'Be careful what you wish for.' (Aesop)
‘People believe what they want to believe’ (Julius Caesar). Did Julius Caesar really say that? Your instinctive response will depend, in part, on what version of events you want to be true. If you hope he did, you are more likely to say yes. If not, then not. Take any front-page issue in the media and notice how quickly people form a strong opinion about it, especially on social media – often with wild passion and conviction yet only rarely with substantial evidence to support it.
Psychologist Art Markman PhD noticed that: ‘People are biased to interpret the evidence in ways that are consistent with their desires. That means that people may ultimately come to believe that the weight of evidence supports the position that they already wanted to believe was true. And they will believe this without recognizing that their own desires influenced the evaluation of the evidence.’ (Psychology Today, 2011)
In short, we think wishfully, and we don’t know it. To varying degrees, we see what we want to see and hear what we want to hear, and we filter, interpret and distort every issue, encounter or experience. It’s a swirling mix of subconscious desire, unconscious bias and emotional reasoning that influences what we notice, and don’t, and what sense we make of it. It shapes what we believe is real or unreal, true or untrue. It impacts on the conclusions we draw and the stances we take.

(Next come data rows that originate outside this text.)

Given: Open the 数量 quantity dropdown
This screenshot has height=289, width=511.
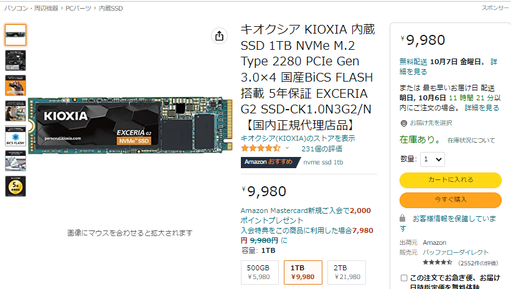Looking at the screenshot, I should 433,159.
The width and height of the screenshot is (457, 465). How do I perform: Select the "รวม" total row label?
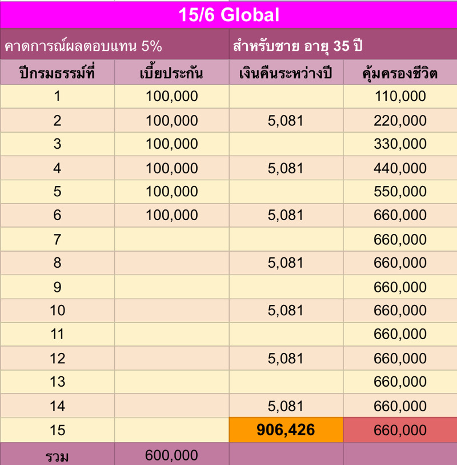tap(57, 455)
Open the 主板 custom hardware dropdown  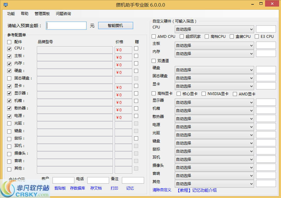coord(214,46)
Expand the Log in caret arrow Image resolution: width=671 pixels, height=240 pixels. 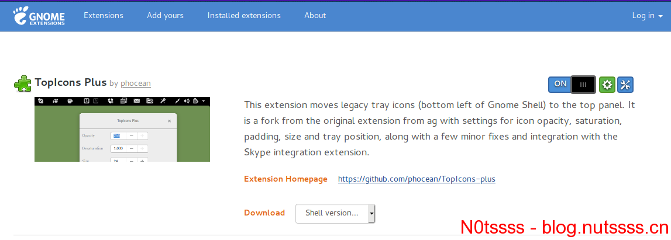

If challenged on the implicit assumptions we are making and projecting outwards onto the world, our defensive reactions can be like putting our hands over our eyes or our fingers in our ears and singing, ‘La, la, la’ to blank out or drown out anything that may disturb us. We want to avoid the anxiety created by complexity or dissonance. The result can be to live in a state of psychological and cultural felt-safety, yet that may be grounded in delusion. So, some questions:
Why might I want this version of events to be true? What want or need would it satisfy for me if it were true? How would this being true serve an issue, a cause or a relationship that matters to me? What deeper wants or needs does this tap into; e.g. ‘I want things to be simpler’, or ‘... to be fairer’, or '... to feel safer.' What, in my personal, relational or cultural experience, is driving me to take this stance? What inconvenient facts am I ignoring in order to sustain my ‘truth’?